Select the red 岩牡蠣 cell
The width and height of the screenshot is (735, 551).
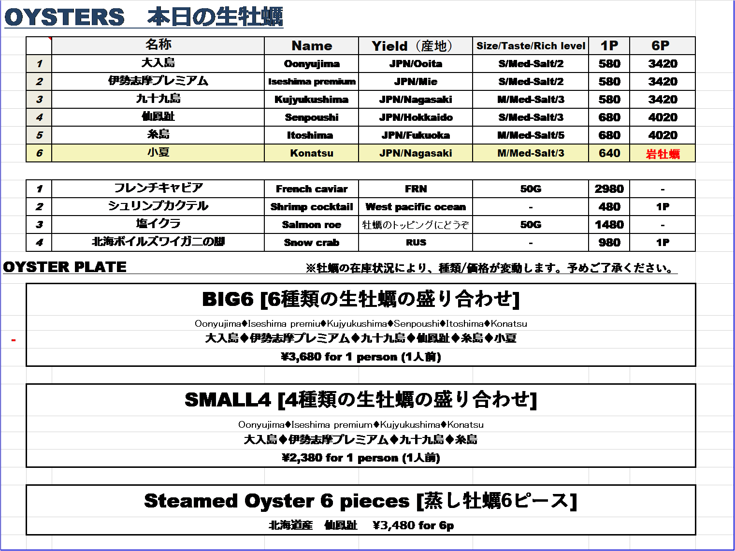663,154
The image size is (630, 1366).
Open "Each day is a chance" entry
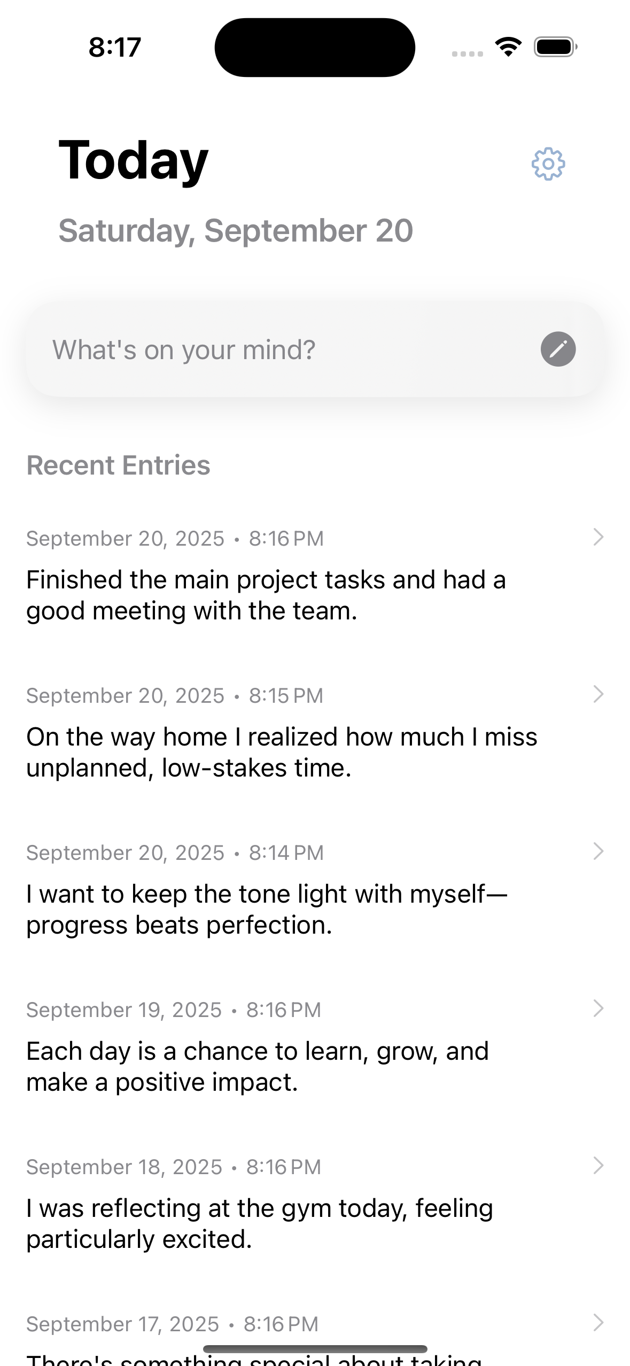pyautogui.click(x=258, y=1066)
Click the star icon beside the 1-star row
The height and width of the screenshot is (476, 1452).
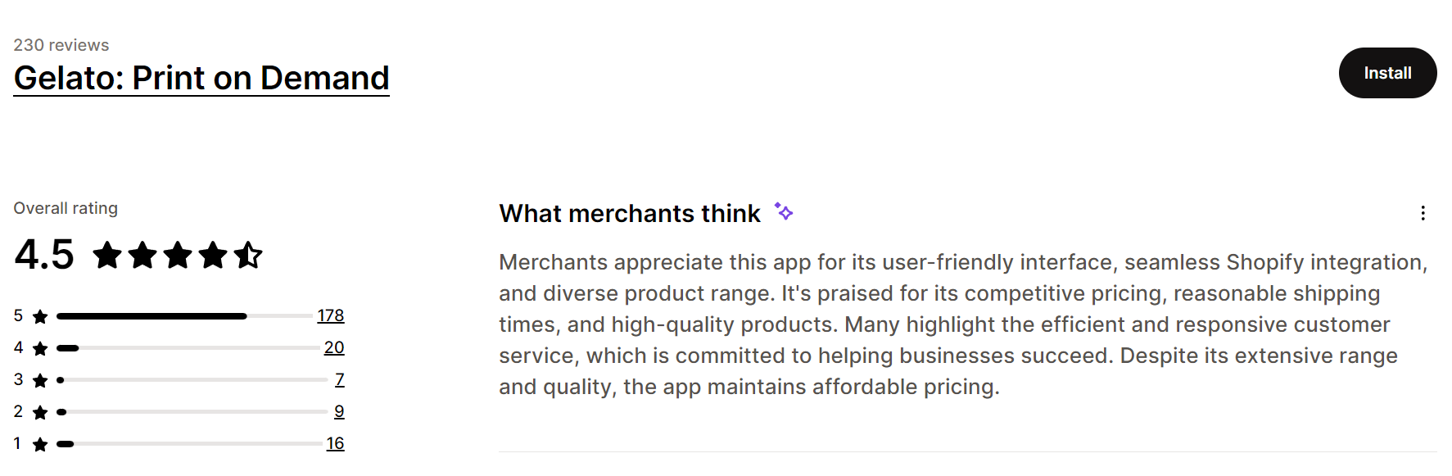38,443

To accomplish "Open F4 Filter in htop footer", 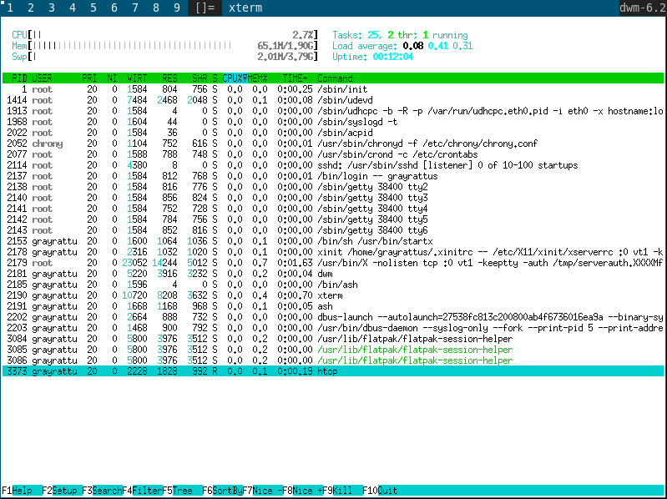I will click(142, 491).
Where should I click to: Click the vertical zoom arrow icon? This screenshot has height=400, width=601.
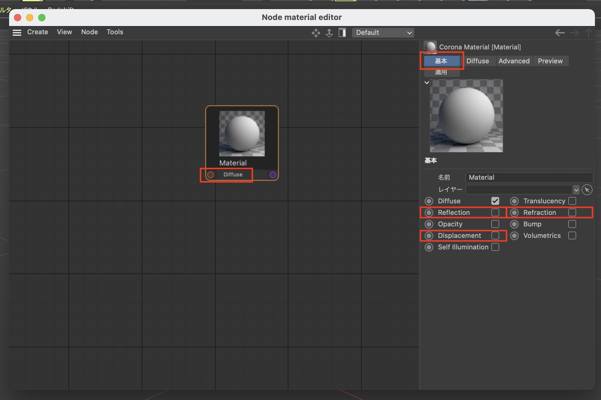[329, 33]
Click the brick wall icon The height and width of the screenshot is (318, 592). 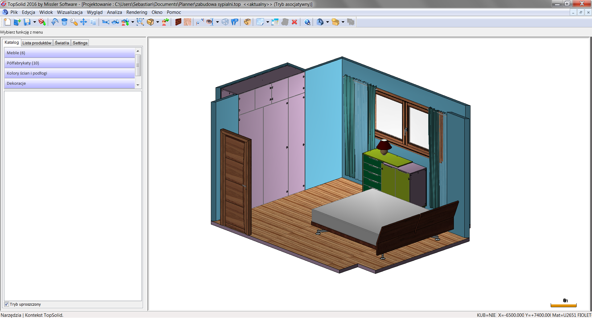pos(178,22)
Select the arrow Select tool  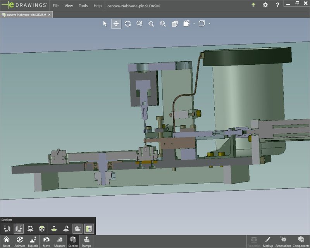click(105, 24)
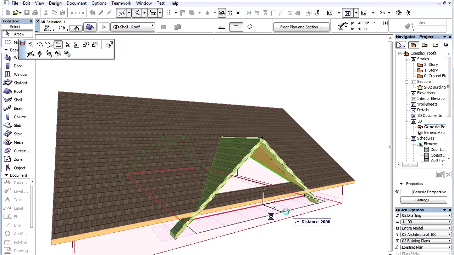Image resolution: width=454 pixels, height=255 pixels.
Task: Collapse the Document section of ToolBox
Action: coord(6,175)
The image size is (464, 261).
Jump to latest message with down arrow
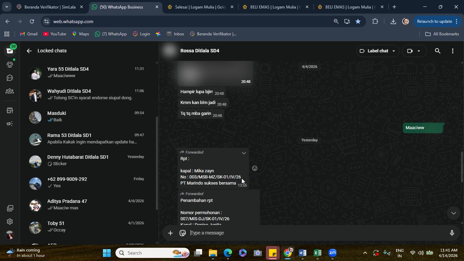453,213
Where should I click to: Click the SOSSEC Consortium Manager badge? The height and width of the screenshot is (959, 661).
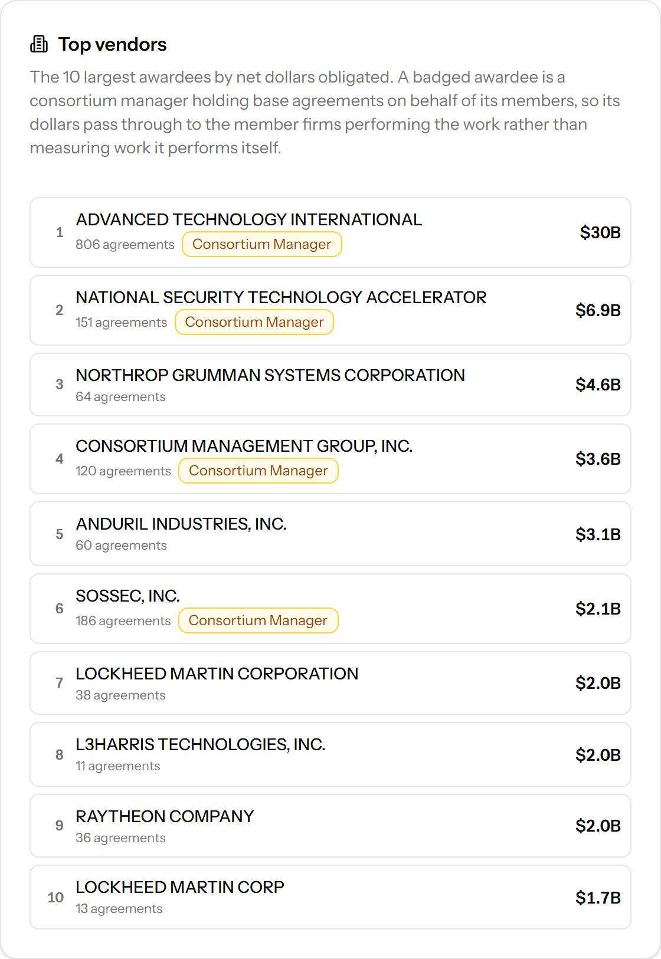coord(258,620)
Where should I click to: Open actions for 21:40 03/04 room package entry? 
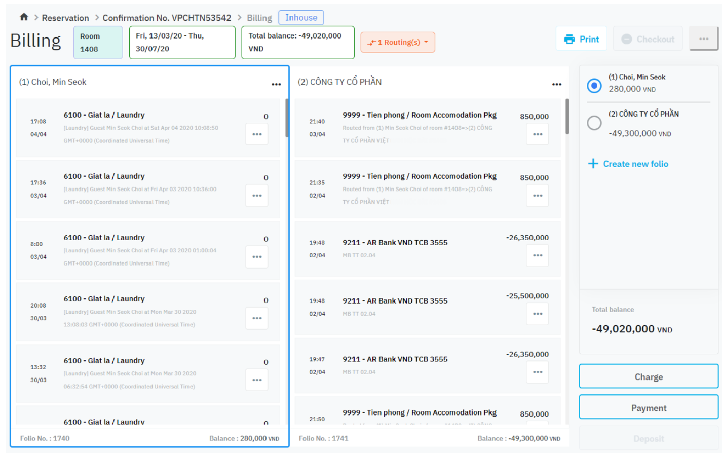pos(537,134)
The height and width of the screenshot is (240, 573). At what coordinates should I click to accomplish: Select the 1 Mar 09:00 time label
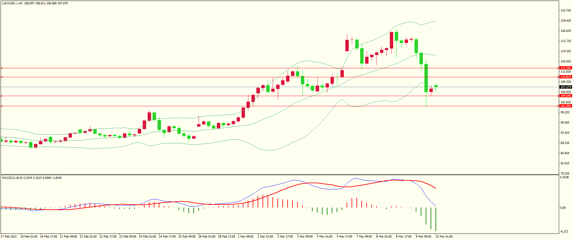246,237
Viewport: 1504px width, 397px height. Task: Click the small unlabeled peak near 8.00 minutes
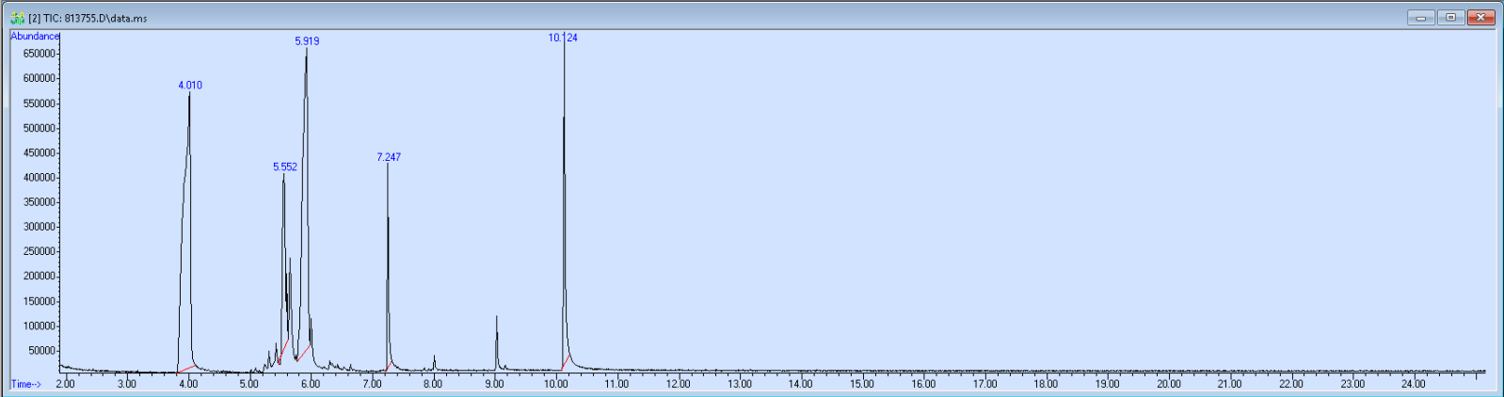(x=434, y=360)
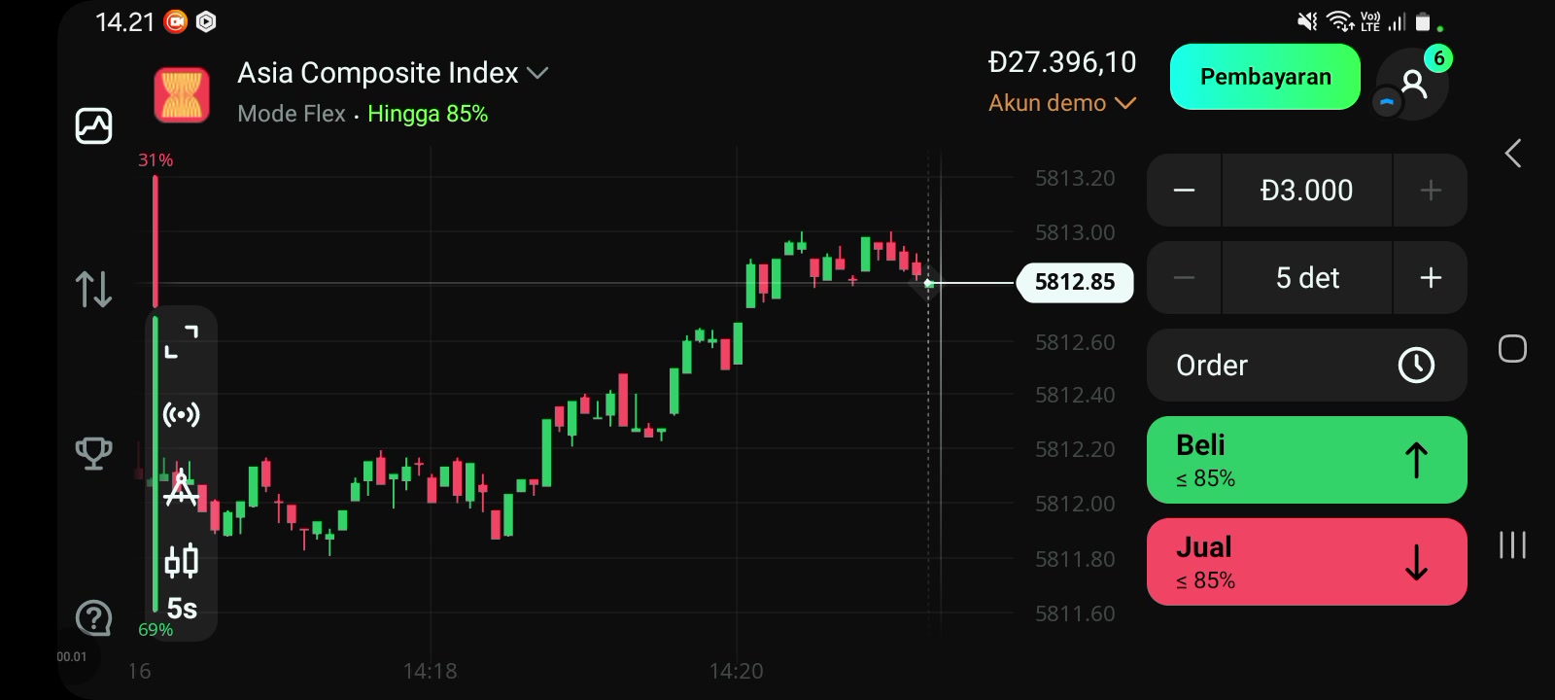Change the candlestick chart type icon
The width and height of the screenshot is (1555, 700).
[x=182, y=560]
•••••
■ **Task requirements**
Rewrite the stretch from the line containing "Viewport: 1504px width, 397px" through the end of the records, replacing "small" with "tiny" and keeping everything else unchanged. Leave the pictures out of your answer.

■ **Task output**
Viewport: 1504px width, 397px height. Task: Click the tiny unlabeled peak near 8.00 minutes
(x=434, y=360)
Change the candlestick chart type icon
The width and height of the screenshot is (1555, 700).
[x=182, y=560]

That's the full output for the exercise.